The exact profiling can't be easily done for MLIR-generated ops, since:

  • MLIR doesn't have a timer, nor it depends on TFRT / StreamExecutor.
  • MLIR doesn't easily call into C functions with complicated parameters.

Step 3: (Task 2) Migrating Thunks

As a note, there are roughly three kinds of thunks:

  • KernelThunk, which launches a kernel.
  • Control flow thunks, which has host control flow logic (conditional, while, for, sequence) and launch body kernels.
  • Library thunks: cuDNN, cuBLAS, cuFFT, NCCL, etc.

The plan is:

  • Make Thunks (de)serializable.
  • Help improve TFRT to a state where it can support these semantics.
  • As the state improves, migrate individual thunks incrementally.

These action items are only partially ordered. The actual execution order / engineering parallelism is to be evaluated as it goes.

Step 4: (Task 3) Migrated ElementalIrEmitter

Once profiling is ready, we can complete and tune all ElementalIrEmitter-based emitters in MLIR. Then we turn them on by default, assuming that all of these MLIR-based emitters use a single stream.

Notice that it's beneficial to migrate XLA/CPU's ElementalIrEmitter as well, since they share a large portion of the code.

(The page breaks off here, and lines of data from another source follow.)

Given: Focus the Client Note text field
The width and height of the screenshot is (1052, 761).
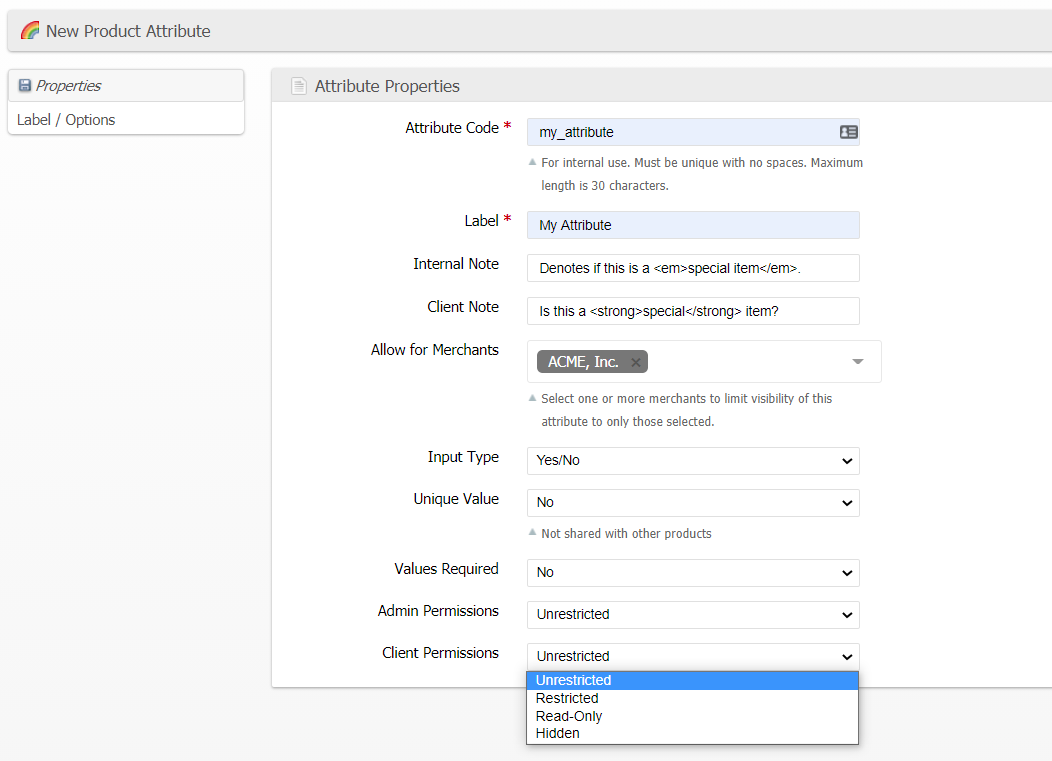Looking at the screenshot, I should coord(692,311).
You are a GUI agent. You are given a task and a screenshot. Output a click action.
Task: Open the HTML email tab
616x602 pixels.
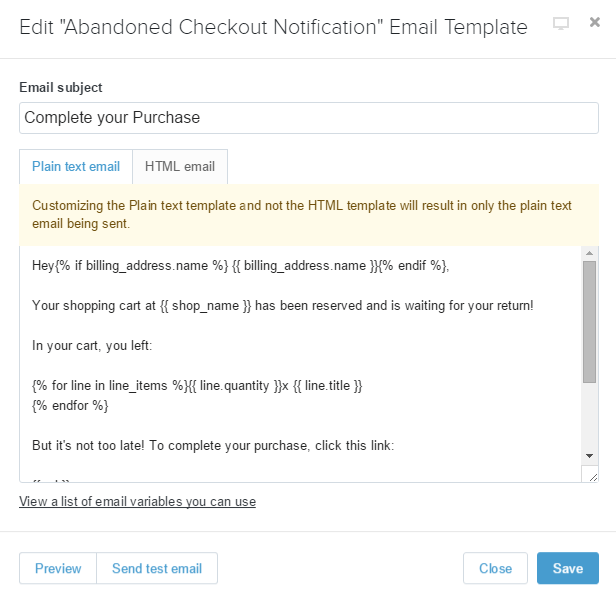pos(180,167)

With all benchmarking and performance hunting done (TODO: define performance parity), we turn on the new MLIR-based elemental emitter, and delete the legacy ElementalIrEmitter.

This step also provides easy fusion transitions (nested ops) for the later migration.

Step 5: Multi-Stream Support or Drop

We can't delete some of the emitters until we support it in MLIR, or we drop the feature. It's a relatively large amount of work in MLIR and a small amount of gain for XLA. We should investigate current users of multi-stream XLA/GPU users, and try to delete this feature if reasonable.

Step 6: (Task 3) Migrated Device Ops

This step migrates all unnested ops, then we can delete all unnested emitters.

This calls on a rewrite/refactor for kCopy and kReduce. kReduce is already worked on for plenty, so the actual amount of work that needs to be done remains to be seen.